PROBLEM DETAILS
What you return must match the records exactly, line for line.

[Collected data]
Content starts
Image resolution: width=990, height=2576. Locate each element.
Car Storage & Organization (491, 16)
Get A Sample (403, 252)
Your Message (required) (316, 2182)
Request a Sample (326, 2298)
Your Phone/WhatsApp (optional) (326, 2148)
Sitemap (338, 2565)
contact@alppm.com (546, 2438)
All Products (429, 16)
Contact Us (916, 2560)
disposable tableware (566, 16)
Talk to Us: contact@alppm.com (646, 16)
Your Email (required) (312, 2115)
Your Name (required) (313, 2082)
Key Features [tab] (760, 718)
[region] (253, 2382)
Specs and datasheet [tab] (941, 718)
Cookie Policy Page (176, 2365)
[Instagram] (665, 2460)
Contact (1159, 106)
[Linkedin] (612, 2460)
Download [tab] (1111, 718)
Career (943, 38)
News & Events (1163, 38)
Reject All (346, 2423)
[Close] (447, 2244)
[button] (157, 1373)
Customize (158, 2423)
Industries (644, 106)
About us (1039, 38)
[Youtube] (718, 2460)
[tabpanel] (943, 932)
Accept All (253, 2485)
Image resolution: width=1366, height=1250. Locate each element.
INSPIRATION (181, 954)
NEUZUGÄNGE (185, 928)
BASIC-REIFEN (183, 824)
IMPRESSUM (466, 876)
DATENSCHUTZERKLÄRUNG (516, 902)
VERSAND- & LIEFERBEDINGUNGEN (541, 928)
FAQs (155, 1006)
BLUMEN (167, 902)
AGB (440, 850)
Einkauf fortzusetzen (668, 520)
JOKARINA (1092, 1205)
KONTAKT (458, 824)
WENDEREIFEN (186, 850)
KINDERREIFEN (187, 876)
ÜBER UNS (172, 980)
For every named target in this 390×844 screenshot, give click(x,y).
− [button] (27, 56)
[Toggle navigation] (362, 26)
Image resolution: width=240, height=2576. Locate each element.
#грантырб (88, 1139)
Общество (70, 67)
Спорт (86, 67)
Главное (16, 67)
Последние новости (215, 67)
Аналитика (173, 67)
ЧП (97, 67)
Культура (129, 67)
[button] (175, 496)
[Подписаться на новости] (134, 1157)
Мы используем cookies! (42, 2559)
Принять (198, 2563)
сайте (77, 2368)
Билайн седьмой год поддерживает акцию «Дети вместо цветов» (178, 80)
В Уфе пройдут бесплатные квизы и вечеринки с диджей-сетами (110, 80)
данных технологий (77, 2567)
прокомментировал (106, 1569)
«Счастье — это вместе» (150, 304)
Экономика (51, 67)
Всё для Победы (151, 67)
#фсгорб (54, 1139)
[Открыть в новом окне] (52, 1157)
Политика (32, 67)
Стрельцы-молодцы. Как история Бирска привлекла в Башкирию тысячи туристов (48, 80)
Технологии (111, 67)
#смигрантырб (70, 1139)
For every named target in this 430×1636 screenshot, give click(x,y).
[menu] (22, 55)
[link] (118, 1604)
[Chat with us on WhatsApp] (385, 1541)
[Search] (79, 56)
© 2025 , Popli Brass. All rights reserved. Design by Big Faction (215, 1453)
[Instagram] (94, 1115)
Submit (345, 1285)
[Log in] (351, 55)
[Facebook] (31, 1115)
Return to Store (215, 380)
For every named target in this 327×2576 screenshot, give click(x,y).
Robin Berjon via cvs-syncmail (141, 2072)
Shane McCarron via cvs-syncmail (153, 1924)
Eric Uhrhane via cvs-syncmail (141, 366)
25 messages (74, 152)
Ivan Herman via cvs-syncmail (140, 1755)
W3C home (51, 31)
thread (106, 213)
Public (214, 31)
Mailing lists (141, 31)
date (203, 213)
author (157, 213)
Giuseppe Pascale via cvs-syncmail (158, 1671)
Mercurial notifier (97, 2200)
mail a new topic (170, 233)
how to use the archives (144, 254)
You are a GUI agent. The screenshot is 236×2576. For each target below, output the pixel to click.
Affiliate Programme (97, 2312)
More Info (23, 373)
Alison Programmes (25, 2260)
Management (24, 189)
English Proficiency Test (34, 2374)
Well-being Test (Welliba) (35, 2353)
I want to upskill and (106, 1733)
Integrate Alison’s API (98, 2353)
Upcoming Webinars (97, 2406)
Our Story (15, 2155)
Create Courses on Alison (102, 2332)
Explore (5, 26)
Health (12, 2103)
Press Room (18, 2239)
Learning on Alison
Content ends
YOUR RESPONSE
Image resolution: width=990, height=2576. Locate each element.
Car Storage & Organization (491, 16)
Get A Sample (403, 252)
Your Message (required) (316, 2182)
Request a Sample (326, 2298)
Your Phone/WhatsApp (optional) (326, 2148)
Sitemap (338, 2565)
contact@alppm.com (546, 2438)
All Products (429, 16)
Contact Us (916, 2560)
disposable tableware (566, 16)
Talk to Us: contact@alppm.com (646, 16)
Your Email (required) (312, 2115)
Your Name (required) (313, 2082)
Key Features [tab] (760, 718)
[region] (253, 2382)
Specs and datasheet [tab] (941, 718)
Cookie Policy Page (176, 2365)
[Instagram] (665, 2460)
Contact (1159, 106)
[Linkedin] (612, 2460)
Download [tab] (1111, 718)
Career (943, 38)
News & Events (1163, 38)
Reject All (346, 2423)
[Close] (447, 2244)
[button] (157, 1373)
Customize (158, 2423)
Industries (644, 106)
About us (1039, 38)
[Youtube] (718, 2460)
[tabpanel] (943, 932)
Accept All (253, 2485)
Image resolution: width=1366, height=1250. Locate each element.
INSPIRATION (181, 954)
NEUZUGÄNGE (185, 928)
BASIC-REIFEN (183, 824)
IMPRESSUM (466, 876)
DATENSCHUTZERKLÄRUNG (516, 902)
VERSAND- & LIEFERBEDINGUNGEN (541, 928)
FAQs (155, 1006)
BLUMEN (167, 902)
AGB (440, 850)
Einkauf fortzusetzen (668, 520)
JOKARINA (1092, 1205)
KONTAKT (458, 824)
WENDEREIFEN (186, 850)
KINDERREIFEN (187, 876)
ÜBER UNS (172, 980)
For every named target in this 390×844 screenshot, give click(x,y).
− [button] (27, 56)
[Toggle navigation] (362, 26)
Image resolution: width=240, height=2576. Locate each element.
#грантырб (88, 1139)
Общество (70, 67)
Спорт (86, 67)
Главное (16, 67)
Последние новости (215, 67)
Аналитика (173, 67)
ЧП (97, 67)
Культура (129, 67)
[button] (175, 496)
[Подписаться на новости] (134, 1157)
Мы используем cookies! (42, 2559)
Принять (198, 2563)
сайте (77, 2368)
Билайн седьмой год поддерживает акцию «Дети вместо цветов» (178, 80)
В Уфе пройдут бесплатные квизы и вечеринки с диджей-сетами (110, 80)
данных технологий (77, 2567)
прокомментировал (106, 1569)
«Счастье — это вместе» (150, 304)
Экономика (51, 67)
Всё для Победы (151, 67)
#фсгорб (54, 1139)
[Открыть в новом окне] (52, 1157)
Политика (32, 67)
Стрельцы-молодцы. Как история Бирска привлекла в Башкирию тысячи туристов (48, 80)
Технологии (111, 67)
#смигрантырб (70, 1139)
For every named target in this 430×1636 screenshot, give click(x,y).
[menu] (22, 55)
[link] (118, 1604)
[Chat with us on WhatsApp] (385, 1541)
[Search] (79, 56)
© 2025 , Popli Brass. All rights reserved. Design by Big Faction (215, 1453)
[Instagram] (94, 1115)
Submit (345, 1285)
[Log in] (351, 55)
[Facebook] (31, 1115)
Return to Store (215, 380)
For every named target in this 327×2576 screenshot, give click(x,y).
Robin Berjon via cvs-syncmail (141, 2072)
Shane McCarron via cvs-syncmail (153, 1924)
Eric Uhrhane via cvs-syncmail (141, 366)
25 messages (74, 152)
Ivan Herman via cvs-syncmail (140, 1755)
W3C home (51, 31)
thread (106, 213)
Public (214, 31)
Mailing lists (141, 31)
date (203, 213)
author (157, 213)
Giuseppe Pascale via cvs-syncmail (158, 1671)
Mercurial notifier (97, 2200)
mail a new topic (170, 233)
how to use the archives (144, 254)
You are a GUI agent. The screenshot is 236×2576. For each target below, output the pixel to click.
Affiliate Programme (97, 2312)
More Info (23, 373)
Alison Programmes (25, 2260)
Management (24, 189)
English Proficiency Test (34, 2374)
Well-being Test (Welliba) (35, 2353)
I want to upskill and (106, 1733)
Integrate Alison’s API (98, 2353)
Upcoming Webinars (97, 2406)
Our Story (15, 2155)
Create Courses on Alison (102, 2332)
Explore (5, 26)
Health (12, 2103)
Press Room (18, 2239)
Learning on Alison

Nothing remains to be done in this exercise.